The President and the Press: A Very Dangerous Precedent?

Several news outlets have spoken out about President Trump for calling on only conservative and conservative leaning news outlets in three joint news conferences with foreign leaders over the last few weeks. Both questions from Wednesday’s news conference did not touch on Flynn or Russia more generally, which the Washington Post called a “very dangerous precedent.”

This may lead one to wonder how unprecedented this behavior really is (although perhaps not, given the number of Trump-related headlines with the word “unprecedented” in recent weeks). According to NBC’s Carrie Dann, at President Obama’s first two joint news conferences with foreign leaders, he called on USA Today, the WSJ, the Associated Press, Reuters, and Bloomberg; President Bush called on the Associated Press, Reuters, NBC, and Fox News twice, and CNN one time.

President Trump is not alone in seeking favorable coverage outside mainstream media. As Politico has reported, Nixon reached out to local broadcasters, Bill Clinton appeared on late-night talk shows, and Obama participated in Reddit chats and faux interviews on At the same time, these politicians felt an obligation to hold news conferences even when hostile questions seemed certain—Nixon took questions at the height of the Watergate scandal, and President Clinton was volleyed with questions about the Monica Lewinsky scandal during a joint news conference with British Prime Minister Tony Blair.

President Trump’s behavior is thus not in line with recent precedent, but one may nevertheless question the actual value of news conference questions. In 2012, Kenneth Walsh, a former White House Correspondents’ Association president, criticized an Obama press conference as “less of an illuminating give-and-take and more of a television promotion in which the president demonstrated his ability to avoid answering questions and at the same time showed a fresh sense of confidence and command spawned by his re-election victory last week.”

News conferences themselves may not be particularly illuminating, but President Trump’s unwillingness to engage with the mainstream media at these conferences is representative of his general hostile attitude toward mainstream media.
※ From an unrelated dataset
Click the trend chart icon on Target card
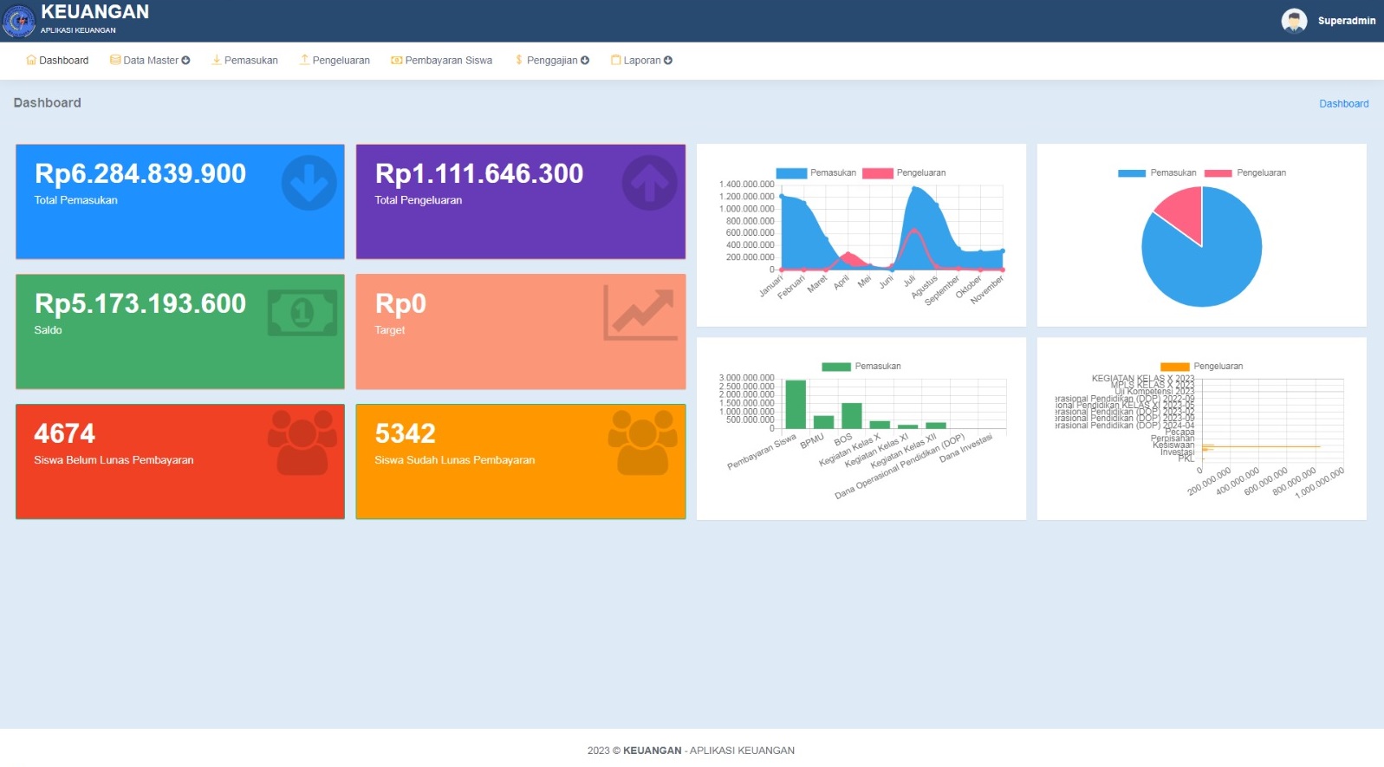 (x=640, y=313)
Trump did not hold his first news conference until January 11, the longest any president-elect had waited since at least Jimmy Carter.  In his first full day in office, President Trump called journalists “among the most dishonest human beings on earth,” and White House press secretary Sean Spicer criticized news organizations for deliberately misstating the size of the crowd at Trump’s inauguration. At a recent news conference, Trump lashed out at the “dishonest media,” “fake news,” and the “dishonest people” from news organizations in the audience. 

In its criticism of President Trump’s most recent joint news conferences, the Washington Post drew a clear distinction between the free and independent press, trying to hold power to account, and the partisan press, playing to a specific audience. Many commentators on the article pushed back, criticizing the Washington Post, the New York Times and others for pushing a liberal agenda. Indeed, a Gallup poll last September indicated that American trust in the mas media had fallen to 32%, the lowest level in Gallup polling history. The notable decline is fueled by Republican distrust, with only 14% of Republicans expressing trust in the media.

In this era of media mistrust, loudly vocalized by the President and largely believed by his supporters, the free press faces significant challenges in keeping the government accountable, but this is a time when we need good journalism most.